Requirement:
Reproduce the following data verbatim, line for line and character for character.

___

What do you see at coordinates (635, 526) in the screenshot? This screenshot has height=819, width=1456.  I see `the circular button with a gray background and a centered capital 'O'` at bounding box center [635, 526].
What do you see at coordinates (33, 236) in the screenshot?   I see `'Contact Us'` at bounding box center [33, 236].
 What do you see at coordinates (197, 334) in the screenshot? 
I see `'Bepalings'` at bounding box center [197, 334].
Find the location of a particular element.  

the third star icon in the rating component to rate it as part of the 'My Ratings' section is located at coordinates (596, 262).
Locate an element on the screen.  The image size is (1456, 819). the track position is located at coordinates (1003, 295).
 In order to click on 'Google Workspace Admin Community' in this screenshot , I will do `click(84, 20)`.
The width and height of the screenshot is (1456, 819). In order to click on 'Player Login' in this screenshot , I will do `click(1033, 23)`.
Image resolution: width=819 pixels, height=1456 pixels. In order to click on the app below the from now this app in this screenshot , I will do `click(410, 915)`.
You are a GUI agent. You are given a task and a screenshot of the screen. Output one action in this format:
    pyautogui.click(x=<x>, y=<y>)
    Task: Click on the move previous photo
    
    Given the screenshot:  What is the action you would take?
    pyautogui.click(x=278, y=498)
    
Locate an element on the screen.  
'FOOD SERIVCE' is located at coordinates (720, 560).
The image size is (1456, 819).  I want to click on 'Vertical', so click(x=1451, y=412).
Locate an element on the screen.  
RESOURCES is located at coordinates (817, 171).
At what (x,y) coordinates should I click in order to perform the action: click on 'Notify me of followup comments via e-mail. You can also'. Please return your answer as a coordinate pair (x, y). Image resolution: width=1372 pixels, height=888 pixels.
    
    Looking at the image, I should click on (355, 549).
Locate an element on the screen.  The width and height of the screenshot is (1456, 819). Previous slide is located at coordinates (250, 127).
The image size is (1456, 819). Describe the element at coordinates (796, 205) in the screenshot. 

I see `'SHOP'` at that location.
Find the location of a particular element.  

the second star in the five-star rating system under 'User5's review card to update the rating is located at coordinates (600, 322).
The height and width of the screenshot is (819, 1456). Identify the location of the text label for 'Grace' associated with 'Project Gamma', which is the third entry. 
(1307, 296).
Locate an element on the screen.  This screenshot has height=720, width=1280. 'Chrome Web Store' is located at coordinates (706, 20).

___

Answer to this exercise:
What do you see at coordinates (635, 526) in the screenshot? This screenshot has height=819, width=1456.  I see `the circular button with a gray background and a centered capital 'O'` at bounding box center [635, 526].
What do you see at coordinates (33, 236) in the screenshot?   I see `'Contact Us'` at bounding box center [33, 236].
 What do you see at coordinates (197, 334) in the screenshot? 
I see `'Bepalings'` at bounding box center [197, 334].
Find the location of a particular element.  

the third star icon in the rating component to rate it as part of the 'My Ratings' section is located at coordinates (596, 262).
Locate an element on the screen.  The image size is (1456, 819). the track position is located at coordinates (1003, 295).
 In order to click on 'Google Workspace Admin Community' in this screenshot , I will do `click(84, 20)`.
The width and height of the screenshot is (1456, 819). In order to click on 'Player Login' in this screenshot , I will do `click(1033, 23)`.
Image resolution: width=819 pixels, height=1456 pixels. In order to click on the app below the from now this app in this screenshot , I will do `click(410, 915)`.
You are a GUI agent. You are given a task and a screenshot of the screen. Output one action in this format:
    pyautogui.click(x=<x>, y=<y>)
    Task: Click on the move previous photo
    
    Given the screenshot:  What is the action you would take?
    pyautogui.click(x=278, y=498)
    
Locate an element on the screen.  
'FOOD SERIVCE' is located at coordinates (720, 560).
The image size is (1456, 819).  I want to click on 'Vertical', so click(x=1451, y=412).
Locate an element on the screen.  
RESOURCES is located at coordinates (817, 171).
At what (x,y) coordinates should I click in order to perform the action: click on 'Notify me of followup comments via e-mail. You can also'. Please return your answer as a coordinate pair (x, y). Image resolution: width=1372 pixels, height=888 pixels.
    
    Looking at the image, I should click on (355, 549).
Locate an element on the screen.  The width and height of the screenshot is (1456, 819). Previous slide is located at coordinates (250, 127).
The image size is (1456, 819). Describe the element at coordinates (796, 205) in the screenshot. 

I see `'SHOP'` at that location.
Find the location of a particular element.  

the second star in the five-star rating system under 'User5's review card to update the rating is located at coordinates (600, 322).
The height and width of the screenshot is (819, 1456). Identify the location of the text label for 'Grace' associated with 'Project Gamma', which is the third entry. 
(1307, 296).
Locate an element on the screen.  This screenshot has height=720, width=1280. 'Chrome Web Store' is located at coordinates (706, 20).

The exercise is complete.